- **EXERCISE OBJECTIVE**
Once the line containing "Expand the 历史 history submenu" is located in the records below, repeat it and all lines that follow it exactly, leaving out any picture.

Stored records

------------------------------------------------------------------------

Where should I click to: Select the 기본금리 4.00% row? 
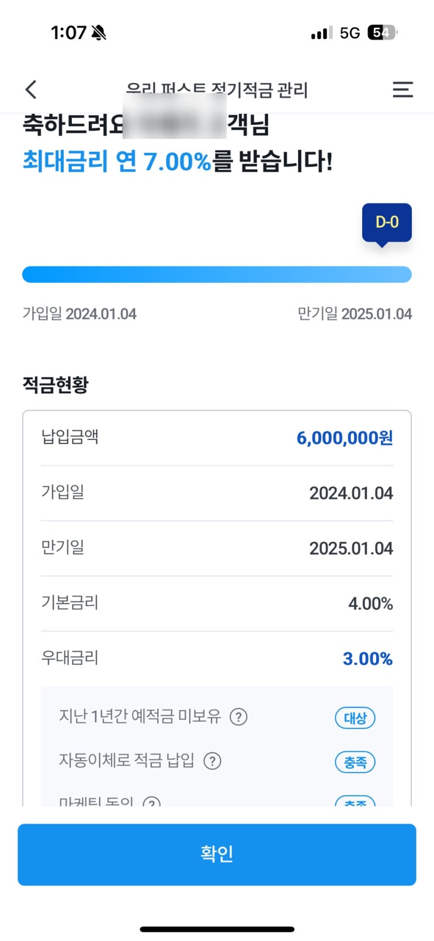pos(217,603)
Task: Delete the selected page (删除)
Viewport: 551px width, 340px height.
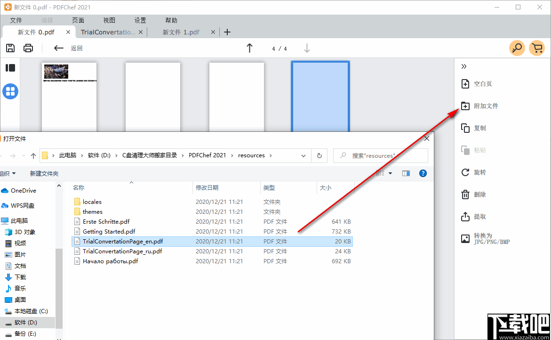Action: (477, 194)
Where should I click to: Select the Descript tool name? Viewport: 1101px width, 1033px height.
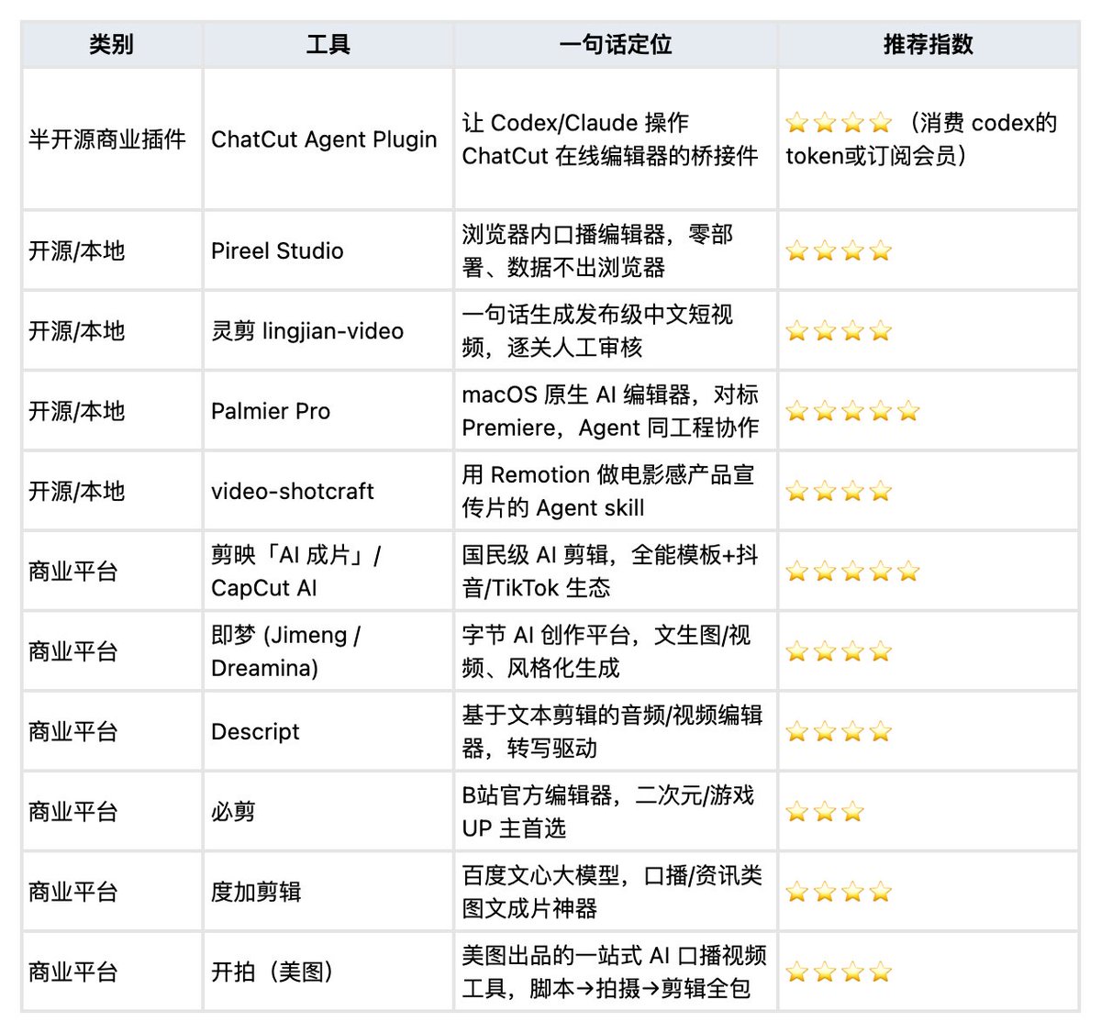point(255,732)
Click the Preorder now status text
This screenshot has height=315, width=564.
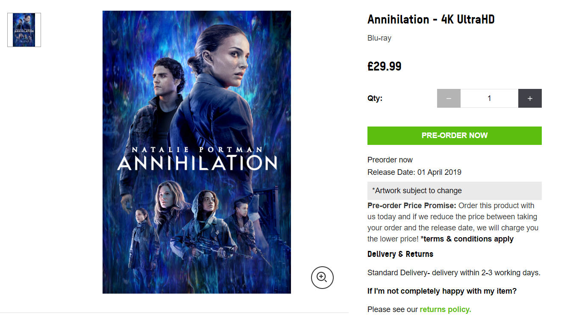pos(390,160)
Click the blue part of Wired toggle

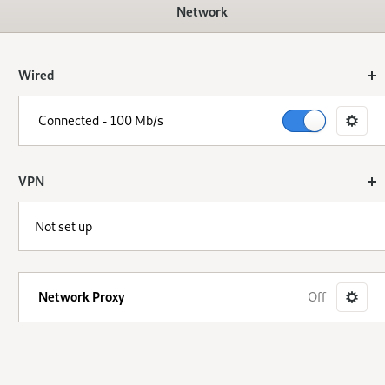[293, 121]
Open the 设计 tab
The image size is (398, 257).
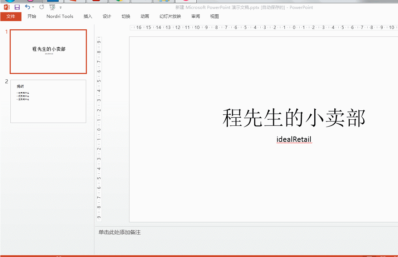(x=107, y=16)
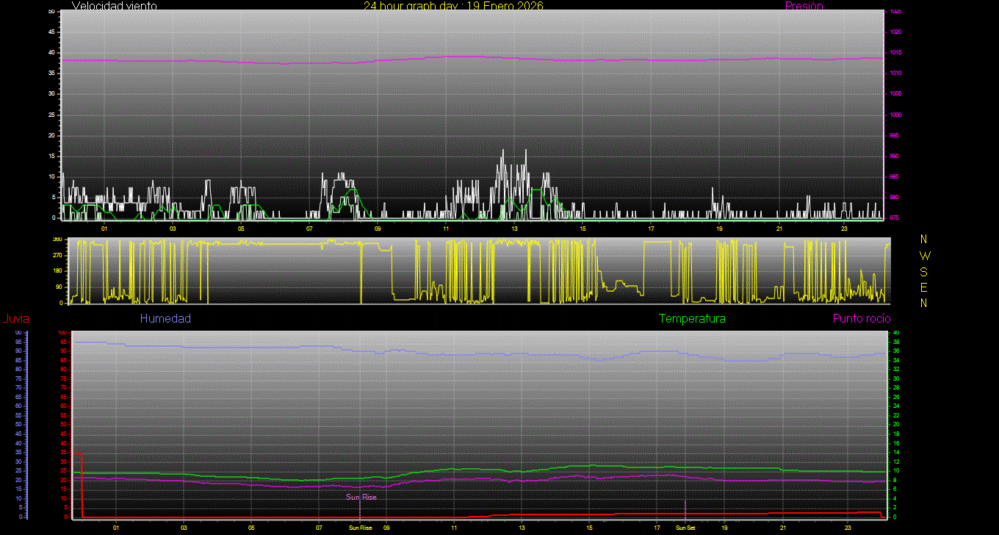Click the Temperatura legend label
Image resolution: width=999 pixels, height=535 pixels.
(692, 318)
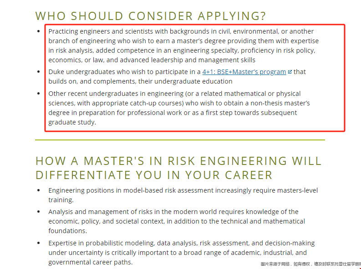Open the 4+1: BSE+Master's program link
Viewport: 361px width, 269px height.
click(244, 72)
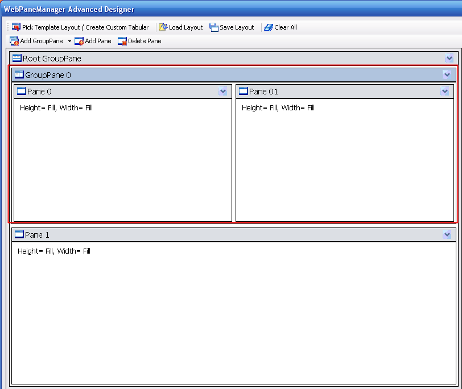The height and width of the screenshot is (389, 462).
Task: Click the GroupPane 0 header icon
Action: coord(19,75)
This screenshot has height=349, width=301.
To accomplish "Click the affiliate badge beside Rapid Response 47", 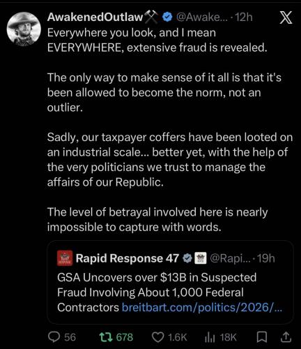I will click(199, 258).
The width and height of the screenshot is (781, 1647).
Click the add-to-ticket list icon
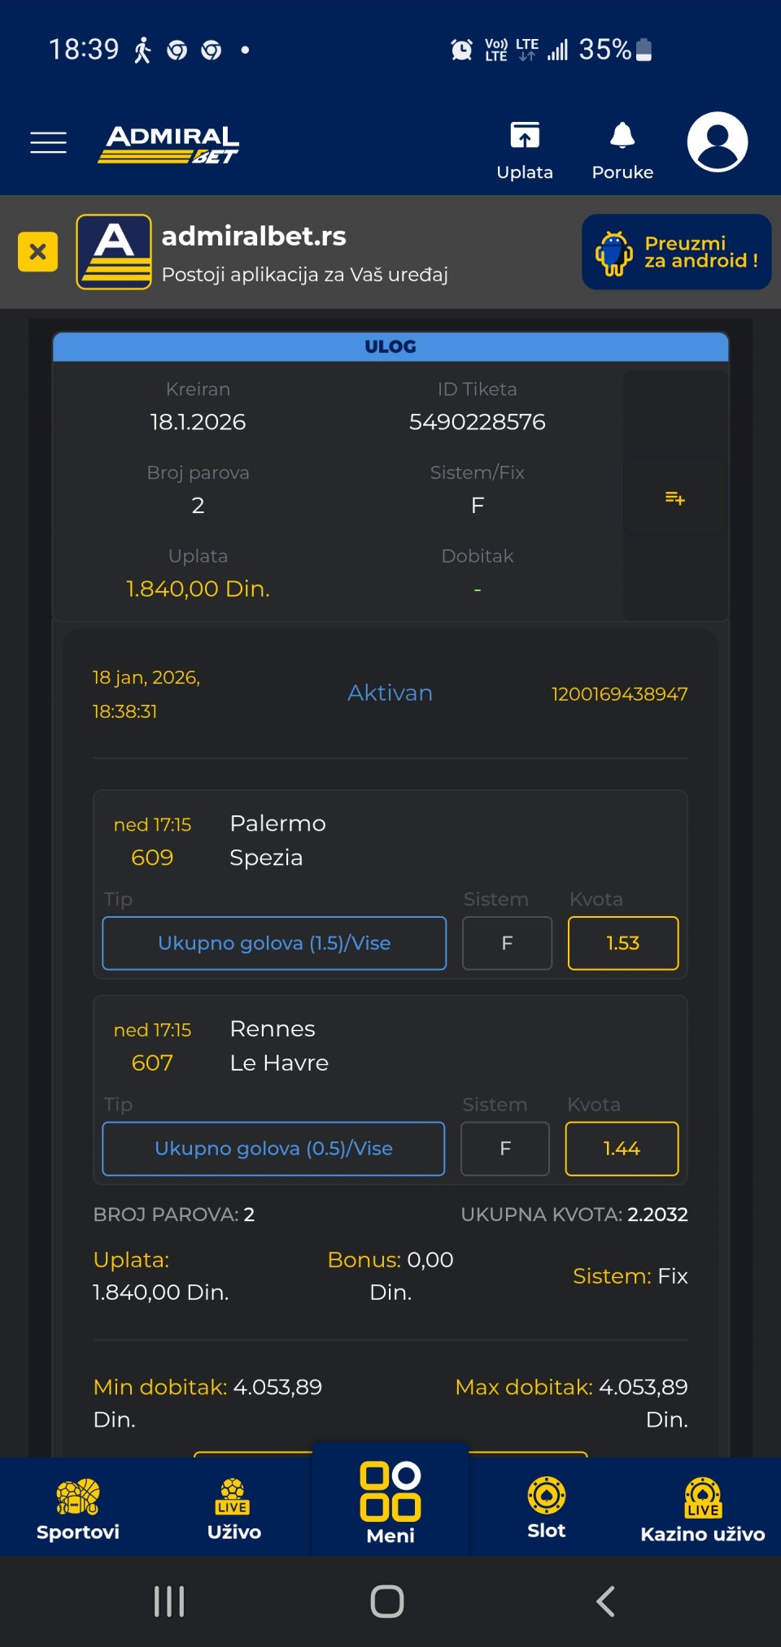(675, 498)

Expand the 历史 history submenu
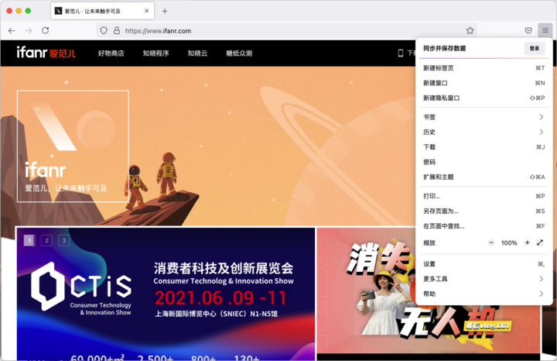click(x=484, y=132)
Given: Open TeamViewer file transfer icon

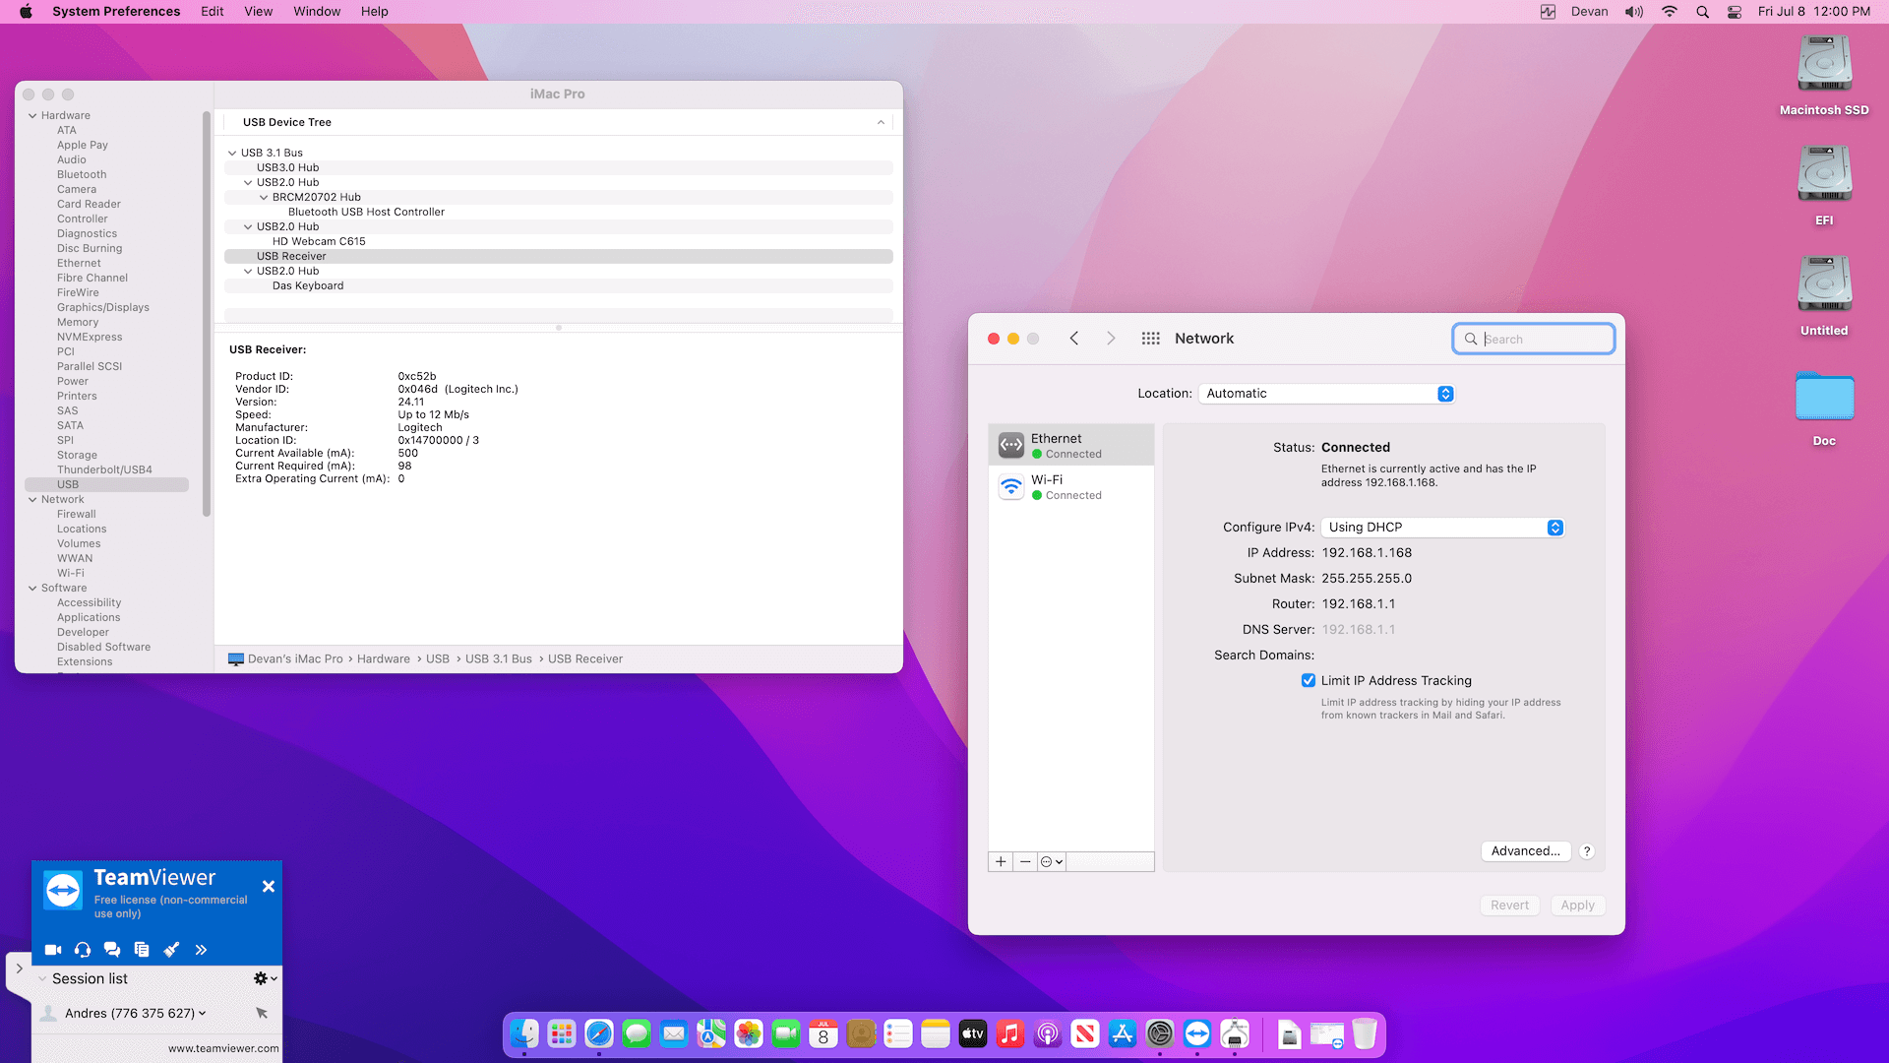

------------------------------------------------------------------------

- **ANSWER SPACE**
Expand the 历史 history submenu
click(x=484, y=132)
Given: Open TeamViewer file transfer icon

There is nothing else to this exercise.